Your goal: Say whether each statement agrees with the dated blog entries below: (a) the artificial Christmas tree arrived in a surprisingly small cardboard box; (b) the family lived at Grange Bank for ten years; (c) the walk behind the Chatsworth piece took place in January. For each, answer yes or no and quote the deciding words of the entries.

Tuesday 30 March 2010

Grange Bank

This was our home for twenty years and we all love it. This is how it looked when we first moved in, now the trees are a bit bigger. It is drawn over an old field plans of the area given to us by the previous owner.

Monday 29 March 2010

Fairy on the Tree

We had an artificial Christmas tree. Granddad Davis ordered it from a newspaper and it arrived in a surprisingly small cardboard box. Plastic coated branches slotted into a screwed together wooden post. The final effect seemed magical. Every year we would sort the branches by size slot it all together and decorate it with a mixture of lights, tinsel, fragile old foxed baubles and 'unbreakable' seventies kitsch. The fairy graced the top. She had gold paper wings and a net skirt in those days.

After Dave and I left home Dad put up the tree every year, chuntering about it. The Christmas after Mum left, the girls and I put it up in her new flat. She invited us all round to tea and we pulled crackers and played charades. It was a snug family evening. After Christmas she binned the tree, without warning, because it was "no use hanging on to things for the sake of it."

Sunday 28 March 2010

Chatsworth Walk

This is my attempt at a Richard Long inspired piece based on a walk Marie and I had in January.


His work is rather more elegant.

Data provided:
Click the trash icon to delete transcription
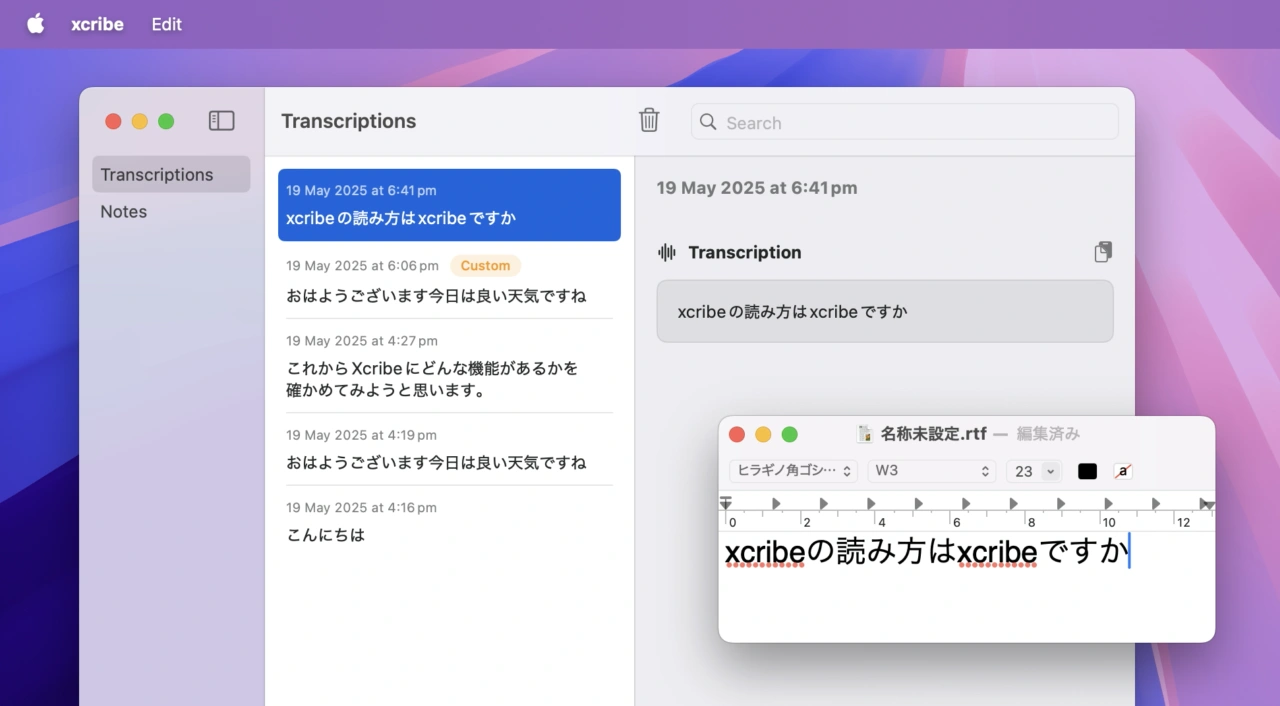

--

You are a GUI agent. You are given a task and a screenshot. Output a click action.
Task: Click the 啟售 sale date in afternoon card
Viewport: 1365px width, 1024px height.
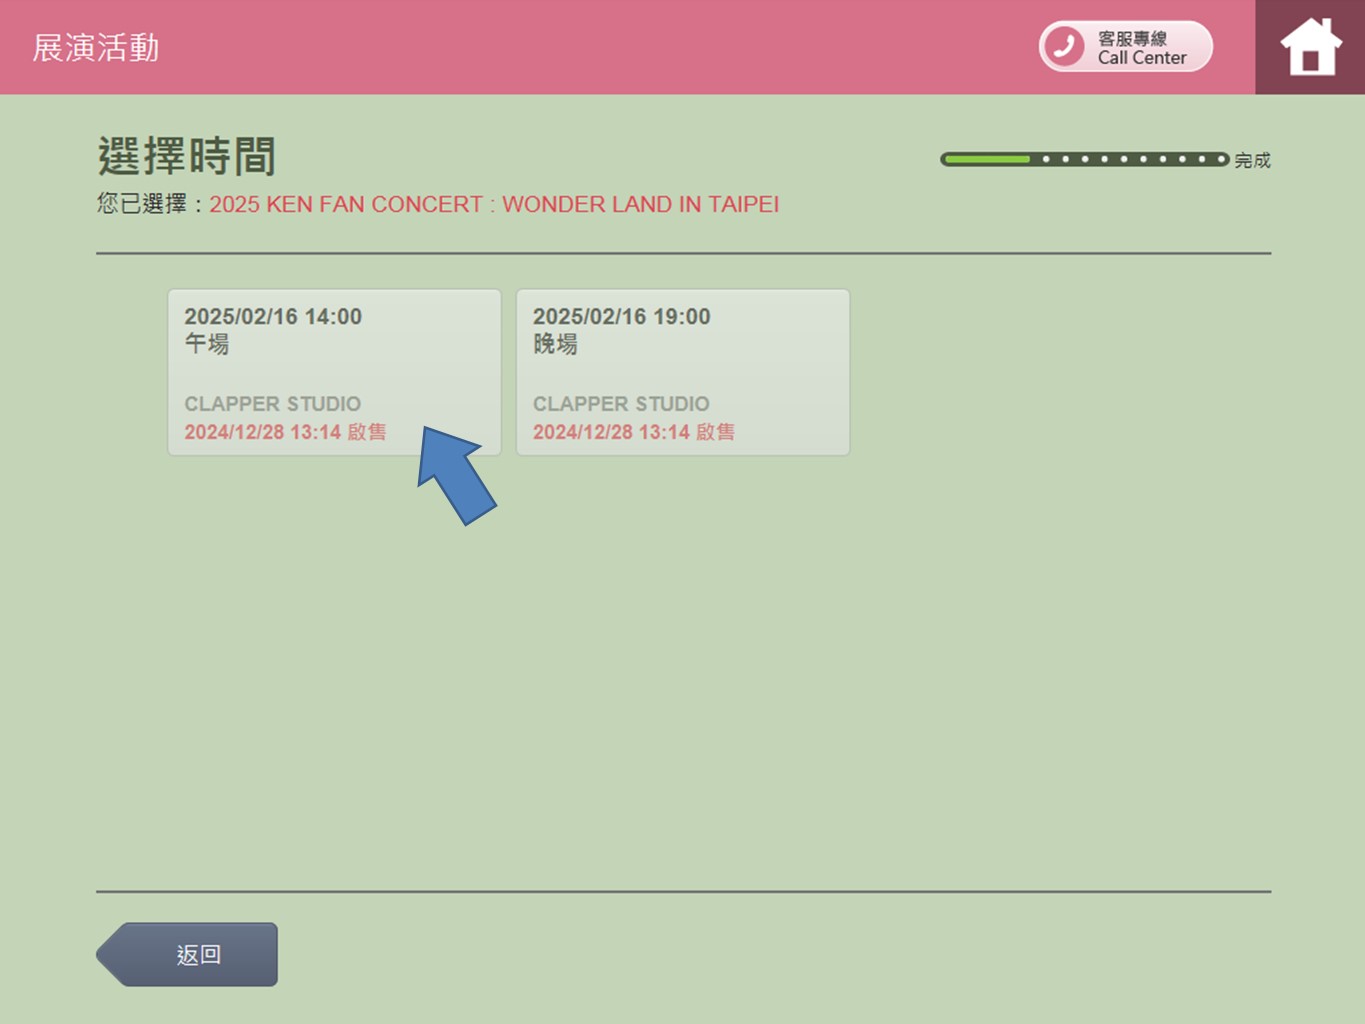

Solved exercise:
(a) Yes: "it arrived in a surprisingly small cardboard box"
(b) No: "This was our home for twenty years"
(c) Yes: "based on a walk Marie and I had in January"